Von Michael Zirnstein

Es gibt keinen Tag, an dem man hierzulande keine Tonfolge von Christian Bruhn im Ohr hat. Dem Münchner Komponisten auch noch eine Beteiligung am größten deutschen Bucherfolg der jüngsten Jahre zuzuschieben, führt aber doch zu weit. Wobei, Bruhn hat durchaus beigetragen zum Millionenseller "Er ist wieder da". Dessen Autor Timur Vermes hat den Komponisten vor 13 Jahren anlässlich des 70. Geburtstags zu Hause in der Sollner Villa besucht, um ein Porträt für die Süddeutsche Zeitung zu schreiben. In seinem Debütroman baute der Pop-Kenner Jahre später eine Hommage an Bruhns Schaffen ein - die Intro-Musik zur Fernseh-Talkshow des im heutigen Berlin wiedererwachten Adolf Hitler. Überhaupt, der Titel des Buches: Bruhn hatte bereits 1965 mit Marion Maerz einen Hit: "Er ist wieder da." Ob Vermes da die Idee ...? "Ach", sagt Christian Bruhn und winkt ab, in der Musik nenne man so etwas wie diese Zeile eine "wandernde Melodie". Ein Stück namens "He's back in town" habe es damals bereits in den USA gegeben, sein Texter Günter Loose habe das aufgeschnappt und eingedeutscht. Aber dieses Buch werde er sich nun endlich doch gleich mal organisieren.

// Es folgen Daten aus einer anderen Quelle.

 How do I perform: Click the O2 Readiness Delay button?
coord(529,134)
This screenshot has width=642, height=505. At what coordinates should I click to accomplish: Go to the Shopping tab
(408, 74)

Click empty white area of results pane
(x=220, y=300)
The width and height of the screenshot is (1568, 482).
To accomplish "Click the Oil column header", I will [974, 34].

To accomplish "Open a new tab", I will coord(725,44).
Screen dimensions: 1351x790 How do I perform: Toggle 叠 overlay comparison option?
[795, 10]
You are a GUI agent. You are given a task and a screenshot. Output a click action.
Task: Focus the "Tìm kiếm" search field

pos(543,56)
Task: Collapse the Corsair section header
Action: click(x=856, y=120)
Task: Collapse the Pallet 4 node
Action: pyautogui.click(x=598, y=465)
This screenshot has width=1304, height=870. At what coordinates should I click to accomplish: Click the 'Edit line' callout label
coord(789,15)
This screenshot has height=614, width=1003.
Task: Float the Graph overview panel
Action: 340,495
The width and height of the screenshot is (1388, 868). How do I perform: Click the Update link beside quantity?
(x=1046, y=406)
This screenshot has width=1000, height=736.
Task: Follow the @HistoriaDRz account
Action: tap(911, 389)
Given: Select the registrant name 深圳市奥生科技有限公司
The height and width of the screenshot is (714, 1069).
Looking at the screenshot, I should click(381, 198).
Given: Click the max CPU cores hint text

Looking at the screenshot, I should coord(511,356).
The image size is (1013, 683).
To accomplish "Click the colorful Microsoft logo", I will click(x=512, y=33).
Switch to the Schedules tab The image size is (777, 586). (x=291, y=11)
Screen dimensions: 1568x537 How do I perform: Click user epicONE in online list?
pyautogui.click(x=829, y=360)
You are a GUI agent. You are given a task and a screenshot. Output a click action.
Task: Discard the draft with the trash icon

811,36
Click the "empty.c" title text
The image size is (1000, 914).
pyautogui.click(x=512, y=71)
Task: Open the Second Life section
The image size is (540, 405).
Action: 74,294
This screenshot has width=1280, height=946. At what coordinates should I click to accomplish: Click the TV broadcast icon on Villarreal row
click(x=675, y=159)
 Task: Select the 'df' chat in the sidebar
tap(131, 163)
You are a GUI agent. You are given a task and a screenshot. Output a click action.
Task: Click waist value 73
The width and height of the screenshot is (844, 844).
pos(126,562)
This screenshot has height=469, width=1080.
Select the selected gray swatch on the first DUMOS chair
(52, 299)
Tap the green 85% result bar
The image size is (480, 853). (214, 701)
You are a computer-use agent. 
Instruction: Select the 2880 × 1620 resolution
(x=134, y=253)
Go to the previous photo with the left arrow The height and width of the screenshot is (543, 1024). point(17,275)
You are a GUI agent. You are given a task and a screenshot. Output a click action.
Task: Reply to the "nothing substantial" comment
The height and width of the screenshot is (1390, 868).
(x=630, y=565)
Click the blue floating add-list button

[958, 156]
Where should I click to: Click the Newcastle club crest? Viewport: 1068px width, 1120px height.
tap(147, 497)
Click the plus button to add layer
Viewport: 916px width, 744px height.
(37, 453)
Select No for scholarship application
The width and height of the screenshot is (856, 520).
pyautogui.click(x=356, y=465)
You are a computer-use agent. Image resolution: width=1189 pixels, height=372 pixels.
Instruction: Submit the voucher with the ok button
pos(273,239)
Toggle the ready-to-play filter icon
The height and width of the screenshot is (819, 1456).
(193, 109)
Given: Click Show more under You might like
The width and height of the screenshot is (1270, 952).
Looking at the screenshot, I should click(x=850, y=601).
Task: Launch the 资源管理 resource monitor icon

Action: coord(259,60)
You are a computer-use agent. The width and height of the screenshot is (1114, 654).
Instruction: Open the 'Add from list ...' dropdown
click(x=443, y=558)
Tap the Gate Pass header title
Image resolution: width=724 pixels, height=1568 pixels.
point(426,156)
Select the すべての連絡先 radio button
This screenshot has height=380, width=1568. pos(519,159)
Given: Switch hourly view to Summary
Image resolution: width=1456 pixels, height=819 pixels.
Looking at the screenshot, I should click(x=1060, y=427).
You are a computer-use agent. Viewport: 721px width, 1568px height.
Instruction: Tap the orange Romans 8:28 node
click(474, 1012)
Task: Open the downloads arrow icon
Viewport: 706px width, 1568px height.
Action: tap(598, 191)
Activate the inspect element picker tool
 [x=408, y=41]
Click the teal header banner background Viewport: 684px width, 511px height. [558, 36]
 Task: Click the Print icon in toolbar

Bruhn muss sich nicht in den Vordergrund stellen. "Ich bin zurückhaltend", sagt er grinsend, "das Gegenteil von meinem Freund Ralph Siegel." Bruhn hat als Unterhaltungskomponist mit breiterer Angebotspalette sogar noch mehr Lieder bei der Gema angemeldet als Siegel: 2500. Schlager wie "Ein bisschen Spaß muss sein", Serienmusik wie für "Heidi" oder "Wickie", Reklame-Jingles wie "Milka, die zarteste Versuchung." Diese Tonfolge ist so prägend für die Schokolade, dass der Schokoladen-Fabrikant sie seit 40 Jahren einsetzt. "Wobei sie heute die falsche Note verwenden, F statt G - schlecht abgehört, entsetzlich!" Gegen solche "Schlamperei" zöge mancher zu Felde, Bruhn aber kichert fast - vielleicht weil selbst Pfusch sein Werk nicht zerstören kann. Ein Werk, das bereits als der Soundtrack fürs Wirtschaftswunderdeutschland bezeichnet wurde, das Kindheitserinnerungen weckt und etliche Kollegen inspiriert hat. Es geht dem bald 84-Jährigen nicht um seinen Ruhm, sondern um seine Melodien für Millionen: "Die Leute brauchen mich nicht auf der Straße zu erkennen, ich möchte, dass sie meine Lieder auf der Straße pfeifen."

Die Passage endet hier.